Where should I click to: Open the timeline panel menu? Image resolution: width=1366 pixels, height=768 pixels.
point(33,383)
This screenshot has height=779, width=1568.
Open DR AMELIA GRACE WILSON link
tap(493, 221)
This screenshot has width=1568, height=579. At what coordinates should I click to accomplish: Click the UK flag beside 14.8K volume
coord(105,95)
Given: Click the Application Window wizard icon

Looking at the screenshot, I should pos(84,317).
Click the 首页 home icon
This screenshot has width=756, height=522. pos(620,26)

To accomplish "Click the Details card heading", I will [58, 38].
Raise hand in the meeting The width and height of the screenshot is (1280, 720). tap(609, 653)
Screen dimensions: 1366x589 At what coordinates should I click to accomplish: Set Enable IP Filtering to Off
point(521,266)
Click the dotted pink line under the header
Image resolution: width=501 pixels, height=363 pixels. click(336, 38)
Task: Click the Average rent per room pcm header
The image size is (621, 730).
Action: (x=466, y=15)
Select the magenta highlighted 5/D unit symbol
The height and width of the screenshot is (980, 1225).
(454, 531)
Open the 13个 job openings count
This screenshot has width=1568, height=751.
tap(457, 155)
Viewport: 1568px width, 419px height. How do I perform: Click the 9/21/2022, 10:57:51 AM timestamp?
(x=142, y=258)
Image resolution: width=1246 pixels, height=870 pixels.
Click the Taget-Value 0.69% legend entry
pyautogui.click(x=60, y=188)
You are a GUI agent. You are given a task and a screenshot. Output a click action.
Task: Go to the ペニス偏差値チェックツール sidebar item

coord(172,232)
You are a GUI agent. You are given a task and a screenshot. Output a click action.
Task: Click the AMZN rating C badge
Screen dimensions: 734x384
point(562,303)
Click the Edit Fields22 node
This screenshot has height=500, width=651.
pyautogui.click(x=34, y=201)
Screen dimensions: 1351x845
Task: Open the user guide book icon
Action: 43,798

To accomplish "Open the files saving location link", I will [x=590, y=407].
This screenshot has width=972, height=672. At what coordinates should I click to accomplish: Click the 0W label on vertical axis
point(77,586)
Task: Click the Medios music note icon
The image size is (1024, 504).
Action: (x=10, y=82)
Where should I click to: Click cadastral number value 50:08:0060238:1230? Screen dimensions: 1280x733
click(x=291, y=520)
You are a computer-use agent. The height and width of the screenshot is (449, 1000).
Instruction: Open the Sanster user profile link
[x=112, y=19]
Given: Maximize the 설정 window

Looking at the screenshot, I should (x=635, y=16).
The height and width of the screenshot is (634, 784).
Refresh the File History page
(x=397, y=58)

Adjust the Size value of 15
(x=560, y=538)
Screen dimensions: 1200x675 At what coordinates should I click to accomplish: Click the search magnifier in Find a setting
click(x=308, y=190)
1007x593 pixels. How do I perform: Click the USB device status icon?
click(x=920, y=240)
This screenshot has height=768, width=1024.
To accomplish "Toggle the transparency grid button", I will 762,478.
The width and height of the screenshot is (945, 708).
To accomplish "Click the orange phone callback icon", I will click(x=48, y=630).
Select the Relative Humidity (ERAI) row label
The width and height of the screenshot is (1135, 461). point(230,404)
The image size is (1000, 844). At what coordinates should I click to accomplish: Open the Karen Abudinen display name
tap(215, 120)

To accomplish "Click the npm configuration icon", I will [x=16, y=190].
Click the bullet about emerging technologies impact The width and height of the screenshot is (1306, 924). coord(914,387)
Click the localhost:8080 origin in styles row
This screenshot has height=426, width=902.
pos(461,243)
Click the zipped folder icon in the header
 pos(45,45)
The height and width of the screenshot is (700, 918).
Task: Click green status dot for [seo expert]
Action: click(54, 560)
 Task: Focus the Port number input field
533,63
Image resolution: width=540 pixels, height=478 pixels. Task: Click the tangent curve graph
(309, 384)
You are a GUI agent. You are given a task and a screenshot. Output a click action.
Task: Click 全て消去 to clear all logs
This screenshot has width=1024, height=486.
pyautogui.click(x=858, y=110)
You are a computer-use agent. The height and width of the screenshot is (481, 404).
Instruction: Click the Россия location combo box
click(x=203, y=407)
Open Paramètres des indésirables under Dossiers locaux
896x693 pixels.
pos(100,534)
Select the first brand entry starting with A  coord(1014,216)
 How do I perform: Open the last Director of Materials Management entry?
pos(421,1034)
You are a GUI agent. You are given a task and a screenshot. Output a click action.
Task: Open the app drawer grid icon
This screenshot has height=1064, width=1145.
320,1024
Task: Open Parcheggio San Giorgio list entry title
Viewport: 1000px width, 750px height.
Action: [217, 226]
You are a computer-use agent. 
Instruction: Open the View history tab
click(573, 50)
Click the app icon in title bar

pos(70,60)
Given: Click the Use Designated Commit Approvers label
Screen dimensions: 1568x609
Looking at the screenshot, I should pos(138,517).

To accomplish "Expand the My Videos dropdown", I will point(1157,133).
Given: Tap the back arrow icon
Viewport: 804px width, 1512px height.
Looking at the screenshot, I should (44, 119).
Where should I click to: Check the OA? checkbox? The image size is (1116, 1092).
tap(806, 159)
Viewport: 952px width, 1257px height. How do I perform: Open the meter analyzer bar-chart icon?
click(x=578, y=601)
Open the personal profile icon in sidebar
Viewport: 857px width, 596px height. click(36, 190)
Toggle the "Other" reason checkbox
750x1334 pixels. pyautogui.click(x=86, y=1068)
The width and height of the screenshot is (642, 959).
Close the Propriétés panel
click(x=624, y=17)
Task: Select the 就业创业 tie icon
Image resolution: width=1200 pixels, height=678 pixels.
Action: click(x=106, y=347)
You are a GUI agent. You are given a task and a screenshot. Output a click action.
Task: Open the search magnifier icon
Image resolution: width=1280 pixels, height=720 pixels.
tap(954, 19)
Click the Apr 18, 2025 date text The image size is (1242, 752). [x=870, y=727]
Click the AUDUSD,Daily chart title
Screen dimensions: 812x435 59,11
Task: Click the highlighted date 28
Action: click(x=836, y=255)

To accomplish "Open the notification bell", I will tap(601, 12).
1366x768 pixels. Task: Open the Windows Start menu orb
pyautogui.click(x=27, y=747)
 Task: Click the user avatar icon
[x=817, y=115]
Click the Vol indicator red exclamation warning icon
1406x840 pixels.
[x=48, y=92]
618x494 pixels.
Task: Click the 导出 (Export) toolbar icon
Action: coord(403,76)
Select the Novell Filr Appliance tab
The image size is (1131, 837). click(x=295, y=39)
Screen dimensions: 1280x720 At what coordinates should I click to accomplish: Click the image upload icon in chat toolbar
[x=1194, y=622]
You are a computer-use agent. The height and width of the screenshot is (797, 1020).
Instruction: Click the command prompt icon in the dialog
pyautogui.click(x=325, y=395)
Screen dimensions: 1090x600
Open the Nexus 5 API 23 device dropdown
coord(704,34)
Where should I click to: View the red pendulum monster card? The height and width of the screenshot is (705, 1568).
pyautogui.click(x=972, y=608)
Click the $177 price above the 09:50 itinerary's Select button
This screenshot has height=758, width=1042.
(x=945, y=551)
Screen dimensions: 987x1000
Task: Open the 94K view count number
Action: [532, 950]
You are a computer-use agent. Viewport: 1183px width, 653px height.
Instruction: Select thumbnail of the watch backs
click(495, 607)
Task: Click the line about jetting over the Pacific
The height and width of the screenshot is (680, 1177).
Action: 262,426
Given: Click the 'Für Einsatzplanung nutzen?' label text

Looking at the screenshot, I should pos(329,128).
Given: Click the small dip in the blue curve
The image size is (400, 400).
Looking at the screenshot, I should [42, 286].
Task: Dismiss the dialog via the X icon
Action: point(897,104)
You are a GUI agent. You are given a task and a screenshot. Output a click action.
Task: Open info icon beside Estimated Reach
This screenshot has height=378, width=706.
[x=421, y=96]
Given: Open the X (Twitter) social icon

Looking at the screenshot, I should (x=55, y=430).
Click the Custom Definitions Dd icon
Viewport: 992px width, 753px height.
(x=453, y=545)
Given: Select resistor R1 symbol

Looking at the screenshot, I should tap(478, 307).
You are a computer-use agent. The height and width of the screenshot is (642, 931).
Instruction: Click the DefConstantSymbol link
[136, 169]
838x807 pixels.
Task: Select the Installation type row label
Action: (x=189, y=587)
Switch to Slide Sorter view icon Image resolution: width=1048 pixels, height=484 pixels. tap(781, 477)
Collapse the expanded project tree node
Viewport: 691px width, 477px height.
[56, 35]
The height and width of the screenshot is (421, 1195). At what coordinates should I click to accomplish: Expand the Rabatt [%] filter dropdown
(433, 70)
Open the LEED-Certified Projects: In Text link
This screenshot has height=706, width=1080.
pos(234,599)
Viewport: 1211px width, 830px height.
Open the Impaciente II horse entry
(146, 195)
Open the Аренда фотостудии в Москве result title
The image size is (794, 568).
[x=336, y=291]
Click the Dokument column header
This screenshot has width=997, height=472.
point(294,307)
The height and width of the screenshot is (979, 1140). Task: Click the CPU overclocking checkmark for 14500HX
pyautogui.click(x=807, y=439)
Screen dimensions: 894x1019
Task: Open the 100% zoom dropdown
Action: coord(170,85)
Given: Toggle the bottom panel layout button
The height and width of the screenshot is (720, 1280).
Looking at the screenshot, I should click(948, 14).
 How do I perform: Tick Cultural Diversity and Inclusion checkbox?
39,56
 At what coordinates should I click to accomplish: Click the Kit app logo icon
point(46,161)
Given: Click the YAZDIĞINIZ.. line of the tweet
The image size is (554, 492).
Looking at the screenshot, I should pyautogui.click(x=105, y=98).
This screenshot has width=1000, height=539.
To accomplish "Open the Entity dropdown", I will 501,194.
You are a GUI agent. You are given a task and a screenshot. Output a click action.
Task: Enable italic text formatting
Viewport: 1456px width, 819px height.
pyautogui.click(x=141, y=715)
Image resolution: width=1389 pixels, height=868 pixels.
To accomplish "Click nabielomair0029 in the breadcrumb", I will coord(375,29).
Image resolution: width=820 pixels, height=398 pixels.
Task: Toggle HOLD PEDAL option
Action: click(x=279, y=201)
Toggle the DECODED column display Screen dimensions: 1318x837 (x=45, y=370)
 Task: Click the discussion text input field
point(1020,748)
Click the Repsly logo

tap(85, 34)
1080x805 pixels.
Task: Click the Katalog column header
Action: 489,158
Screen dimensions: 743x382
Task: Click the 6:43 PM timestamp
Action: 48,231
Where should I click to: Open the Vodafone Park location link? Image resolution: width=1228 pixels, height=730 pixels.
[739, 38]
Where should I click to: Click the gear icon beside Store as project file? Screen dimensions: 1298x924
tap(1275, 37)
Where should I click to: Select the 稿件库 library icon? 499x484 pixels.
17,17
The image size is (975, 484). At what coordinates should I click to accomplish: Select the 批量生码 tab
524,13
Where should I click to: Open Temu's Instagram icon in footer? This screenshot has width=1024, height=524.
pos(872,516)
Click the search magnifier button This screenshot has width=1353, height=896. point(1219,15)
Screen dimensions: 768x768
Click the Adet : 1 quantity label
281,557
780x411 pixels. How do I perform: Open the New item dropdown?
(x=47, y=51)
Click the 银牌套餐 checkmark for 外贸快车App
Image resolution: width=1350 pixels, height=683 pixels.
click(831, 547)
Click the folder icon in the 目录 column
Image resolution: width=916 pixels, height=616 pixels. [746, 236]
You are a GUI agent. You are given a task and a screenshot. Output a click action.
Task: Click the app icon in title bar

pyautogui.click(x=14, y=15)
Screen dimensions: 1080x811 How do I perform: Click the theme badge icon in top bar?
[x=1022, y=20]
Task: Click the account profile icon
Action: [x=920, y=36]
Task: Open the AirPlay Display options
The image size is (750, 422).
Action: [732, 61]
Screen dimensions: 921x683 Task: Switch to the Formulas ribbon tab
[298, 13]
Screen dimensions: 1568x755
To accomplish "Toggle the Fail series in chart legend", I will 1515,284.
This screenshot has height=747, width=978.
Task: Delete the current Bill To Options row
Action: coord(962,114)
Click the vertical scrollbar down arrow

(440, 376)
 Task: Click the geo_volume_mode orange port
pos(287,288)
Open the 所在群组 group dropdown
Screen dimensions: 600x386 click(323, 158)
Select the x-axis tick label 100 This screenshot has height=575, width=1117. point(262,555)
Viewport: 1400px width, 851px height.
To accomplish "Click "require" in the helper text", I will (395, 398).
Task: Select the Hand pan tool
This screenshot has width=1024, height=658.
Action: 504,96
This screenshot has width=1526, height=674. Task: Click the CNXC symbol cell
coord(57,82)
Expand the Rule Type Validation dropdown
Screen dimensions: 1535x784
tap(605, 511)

▸ **Aim of the exercise**
Keep both end lines and retype everything in the records above from the line containing "is (797, 1020)." through the line containing "Viewport: 1211px width, 830px height.", exactly, with nothing else.

▸ **Result for this task**
You are a computer-use agent. The height and width of the screenshot is (797, 1020).
Instruction: Click the command prompt icon in the dialog
pyautogui.click(x=325, y=395)
Screen dimensions: 1090x600
Open the Nexus 5 API 23 device dropdown
coord(704,34)
Where should I click to: View the red pendulum monster card? The height and width of the screenshot is (705, 1568).
pyautogui.click(x=972, y=608)
Click the $177 price above the 09:50 itinerary's Select button
This screenshot has height=758, width=1042.
(x=945, y=551)
Screen dimensions: 987x1000
Task: Open the 94K view count number
Action: [532, 950]
You are a computer-use agent. Viewport: 1183px width, 653px height.
Instruction: Select thumbnail of the watch backs
click(495, 607)
Task: Click the line about jetting over the Pacific
The height and width of the screenshot is (680, 1177).
Action: 262,426
Given: Click the 'Für Einsatzplanung nutzen?' label text

Looking at the screenshot, I should pos(329,128).
Given: Click the small dip in the blue curve
The image size is (400, 400).
Looking at the screenshot, I should [42, 286].
Task: Dismiss the dialog via the X icon
Action: point(897,104)
You are a GUI agent. You are given a task and a screenshot. Output a click action.
Task: Open info icon beside Estimated Reach
This screenshot has height=378, width=706.
[x=421, y=96]
Given: Open the X (Twitter) social icon

Looking at the screenshot, I should (x=55, y=430).
Click the Custom Definitions Dd icon
Viewport: 992px width, 753px height.
(x=453, y=545)
Given: Select resistor R1 symbol

Looking at the screenshot, I should tap(478, 307).
You are a computer-use agent. The height and width of the screenshot is (642, 931).
Instruction: Click the DefConstantSymbol link
[136, 169]
838x807 pixels.
Task: Select the Installation type row label
Action: (x=189, y=587)
Switch to Slide Sorter view icon Image resolution: width=1048 pixels, height=484 pixels. tap(781, 477)
Collapse the expanded project tree node
Viewport: 691px width, 477px height.
[56, 35]
The height and width of the screenshot is (421, 1195). At what coordinates should I click to accomplish: Expand the Rabatt [%] filter dropdown
(433, 70)
Open the LEED-Certified Projects: In Text link
This screenshot has height=706, width=1080.
pos(234,599)
Viewport: 1211px width, 830px height.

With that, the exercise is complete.